A senior EU official confirmed that a draft text had been agreed. EU leaders could meet on Nov. 25 for a summit to seal the Brexit deal if May's cabinet approves the text, diplomatic sources said.
Sterling, which has seesawed since reaching $1.50 just before Britain's 2016 referendum that saw a 52-48 percent margin for leaving the EU, surged to $1.3036.
Brexit will pitch the world's fifth largest economy into the unknown and many fear it will help to divide the West as it grapples with both the unconventional presidency of Donald Trump and growing assertiveness from Russia and China.
Supporters of Brexit say that while the divorce might bring some short-term instability, in the longer term it will allow the United Kingdom to thrive and also enable deeper EU integration without such a powerful reluctant member.
The EU and Britain need an agreement to keep trade flowing between the world's biggest trading bloc and the United Kingdom, home to the biggest international financial centre.
But May has struggled to untangle nearly 46 years of EU membership without damaging commerce or upsetting lawmakers who will ultimately decide the fate of the divorce deal.
By seeking to leave the EU while preserving the closest possible ties, May's compromise plan has upset Brexiteers, pro-Europeans, Scottish nationalists, the Northern Irish party that props up her government, and some of her own ministers.
News of the deal prompted eurosceptic opponents to promise to scuttle it in parliament, where, ever since losing a snap 2017 election, May has had to rely on the support of 10 Northern Irish lawmakers for her majority.
It looks like she will have a mountain to climb.
"The trick will be for Theresa May, can she satisfy everyone? It is going to be a very, very hard sell, I would have thought, but let's wait and see the actual detail," Democratic Unionist Party (DUP) deputy leader Nigel Dodds said.
The opposition Labour Party, which has said it would oppose any agreement that does not retain "the exact same" economic benefits that it now has with the EU, said it was unlikely the announced deal was right for Britain.

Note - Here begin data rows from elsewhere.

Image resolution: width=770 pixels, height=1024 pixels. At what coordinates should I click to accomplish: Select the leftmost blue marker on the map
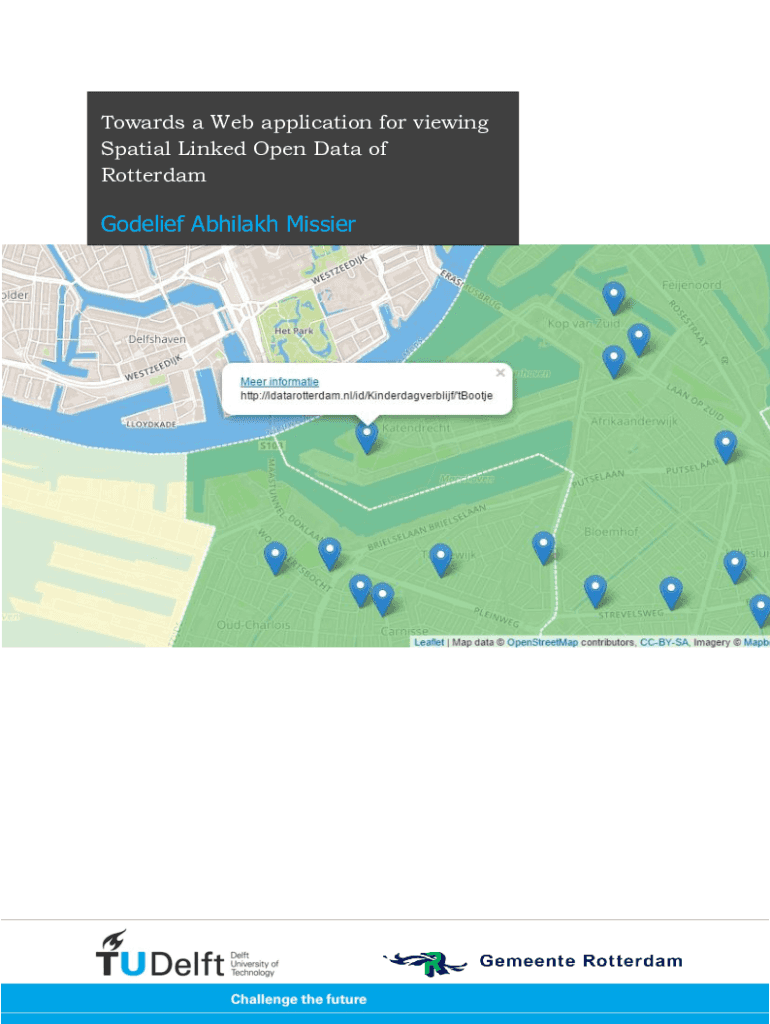pyautogui.click(x=275, y=557)
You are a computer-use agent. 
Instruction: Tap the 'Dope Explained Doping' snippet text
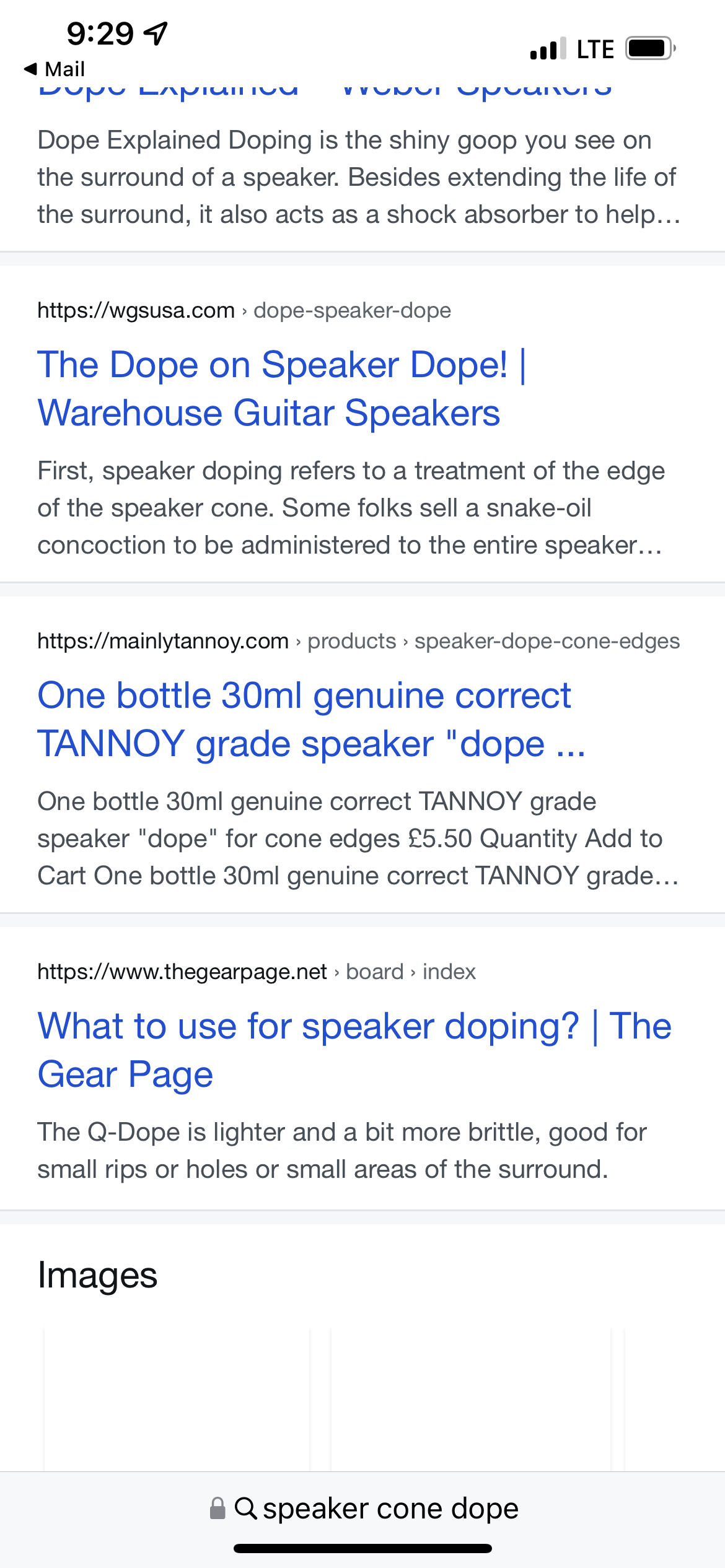point(358,177)
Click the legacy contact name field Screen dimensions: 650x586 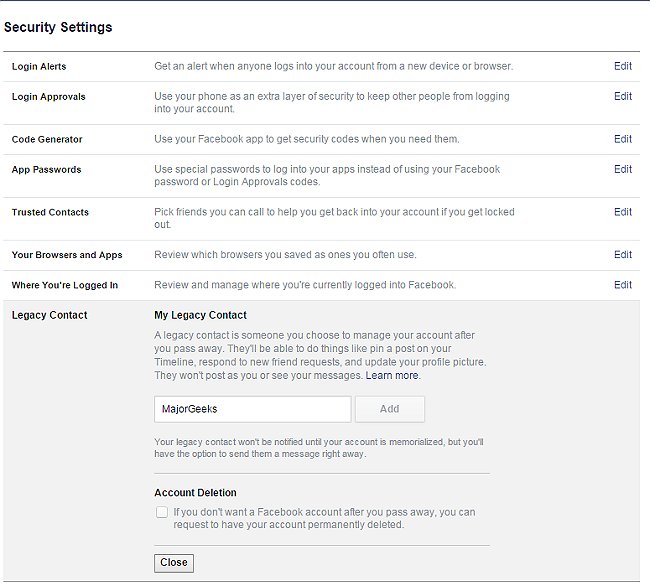(x=252, y=409)
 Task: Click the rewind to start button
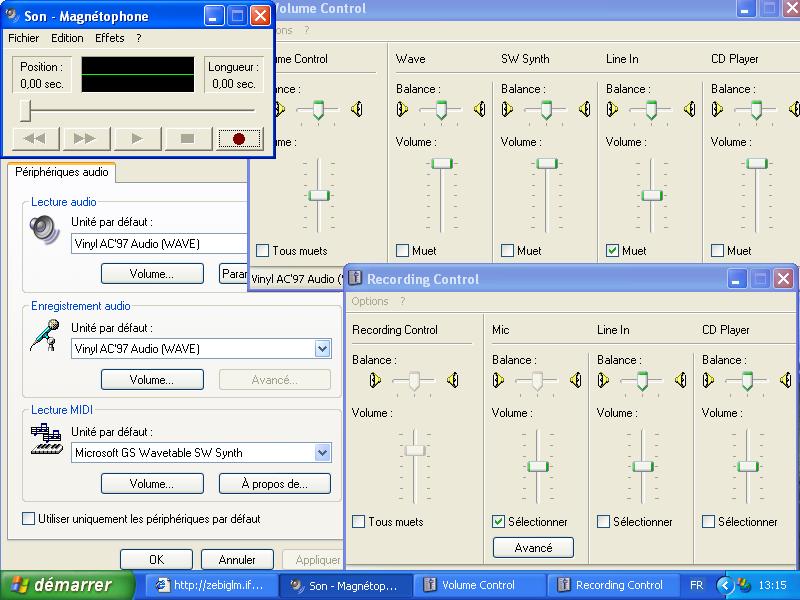pyautogui.click(x=34, y=139)
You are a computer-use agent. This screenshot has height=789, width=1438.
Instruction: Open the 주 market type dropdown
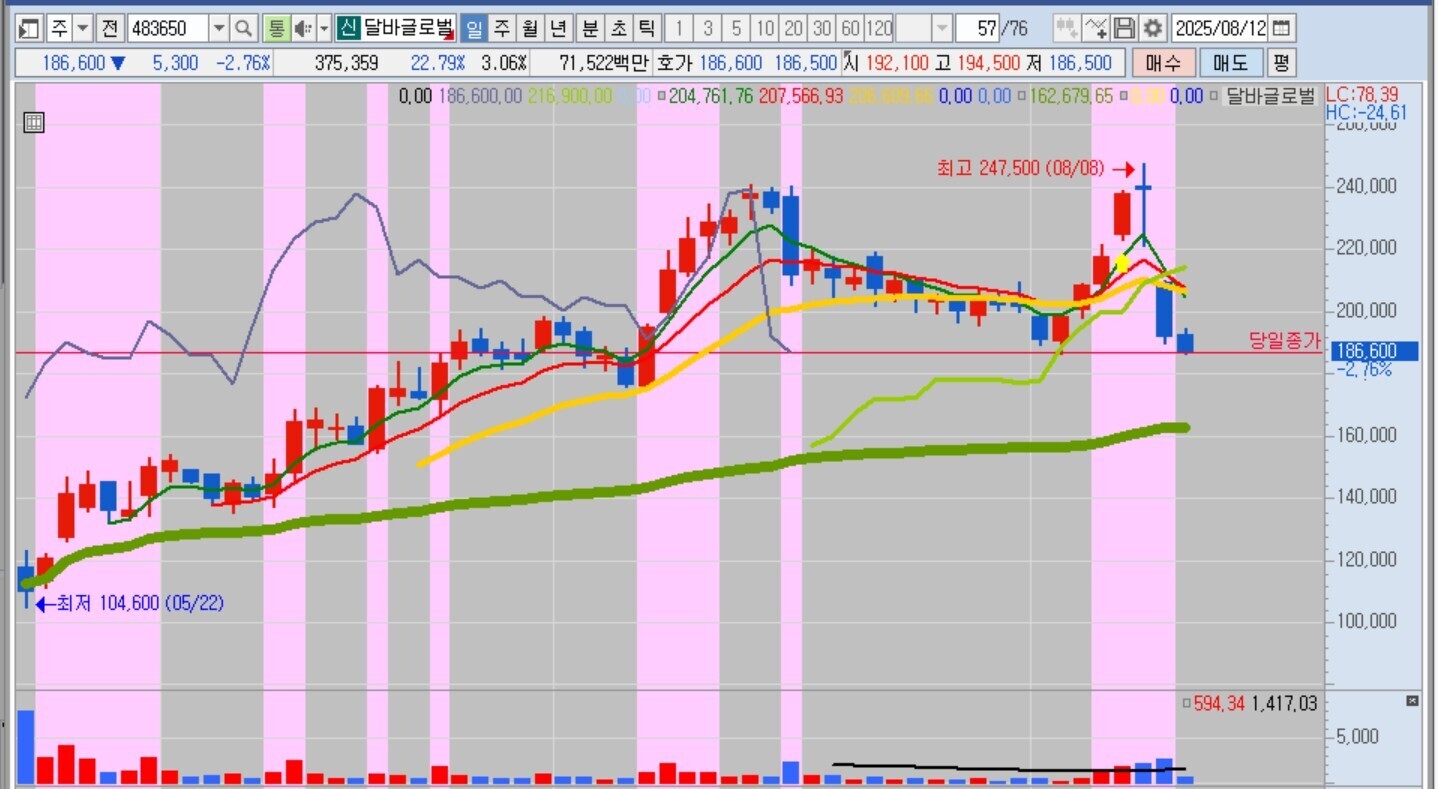click(x=82, y=28)
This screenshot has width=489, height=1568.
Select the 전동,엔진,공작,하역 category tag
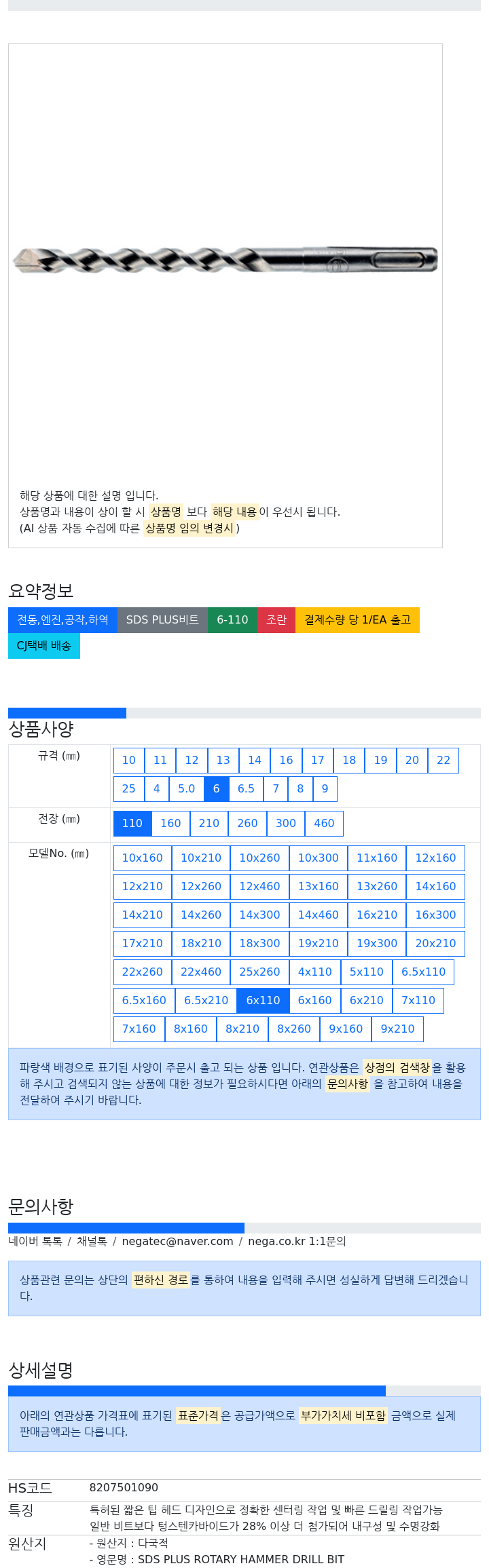pos(62,619)
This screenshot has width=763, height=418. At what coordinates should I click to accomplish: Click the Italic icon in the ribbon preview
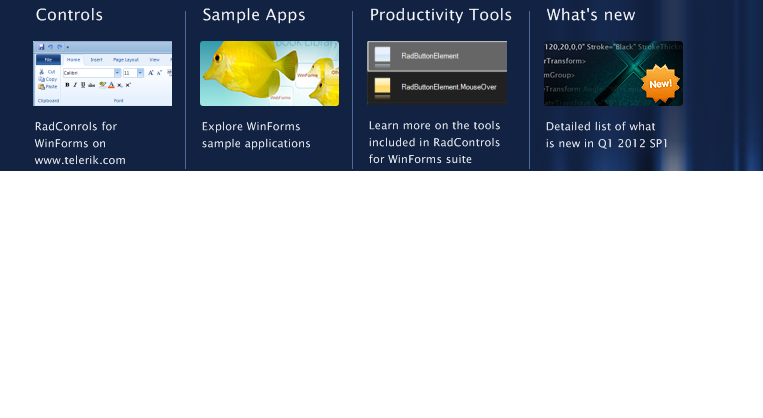point(75,85)
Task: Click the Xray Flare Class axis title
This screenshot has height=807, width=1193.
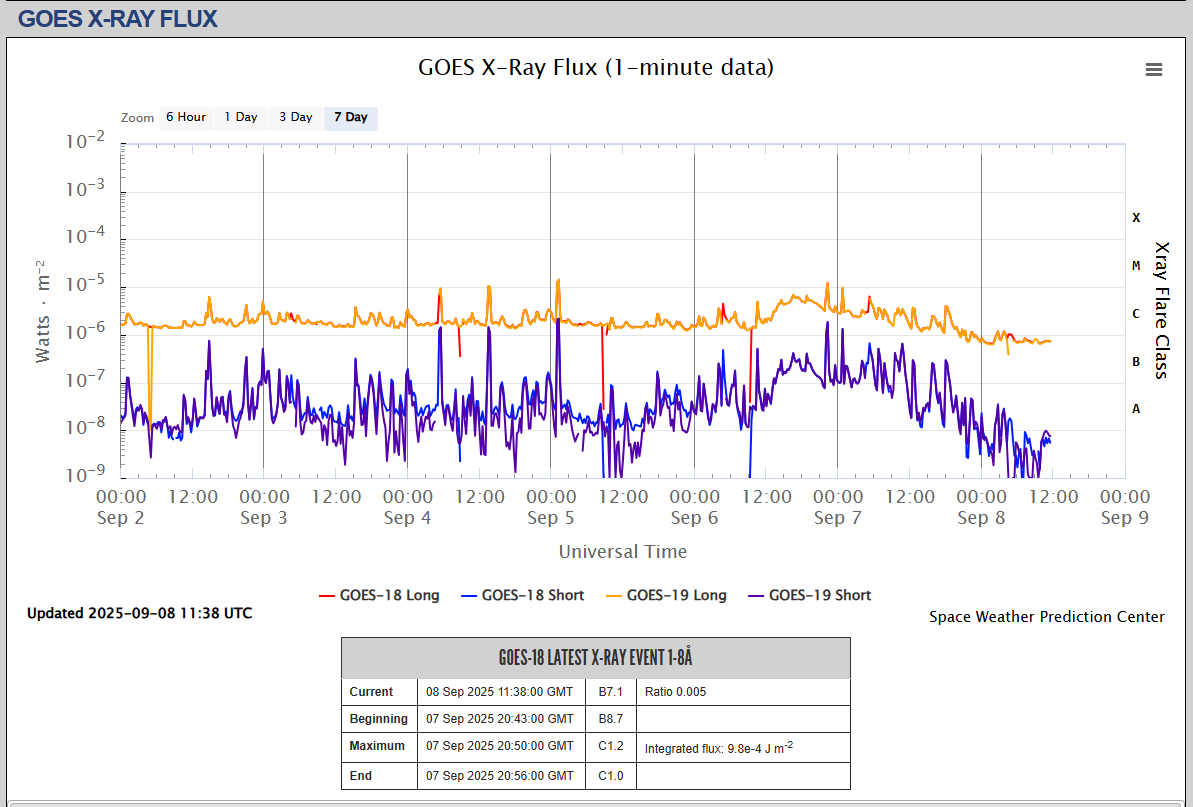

Prominent Brexiteers such as Conservative lawmaker Jacob Rees-Mogg and former Foreign Secretary Boris Johnson said May had sold out the United Kingdom and that they would oppose it.
"It is vassal state stuff," Johnson said, adding that he would vote against such an unacceptable accord. "Chuck it out."
With less than five months until Britain leaves the EU, the so-called Northern Irish backstop was the main outstanding issue that held up the deal.
The backstop is an insurance policy to avoid a return to controls on the border between the British province of Northern Ireland and EU member state Ireland if a future trading relationship is not agreed in time.
It remained unclear what had been agreed on the Irish border. The British government supplied no immediate details on the Brexit deal text, which runs to hundreds of pages.
According to Irish broadcaster RTE, the backstop would come in the form of a temporary UK-wide customs arrangement, with specific provisions for Northern Ireland which go deeper on the issue of customs and alignment with the rules of the EU single market than for the rest of the United Kingdom.
It will also include an agreed review mechanism, RTE said, adding that it understood there was still "further shuttling" to be done between London and Brussels.
The pro-Brexit DUP has ruled out any deal that treats Northern Ireland differently from the rest of the UK. (Additional reporting by William James, Kylie MacLellan, Andrew MacAskill, Kate Holton and Alistair Smout in London and Alistair Macdonald in Brussels; writing by Guy Faulconbridge, editing by David Stamp)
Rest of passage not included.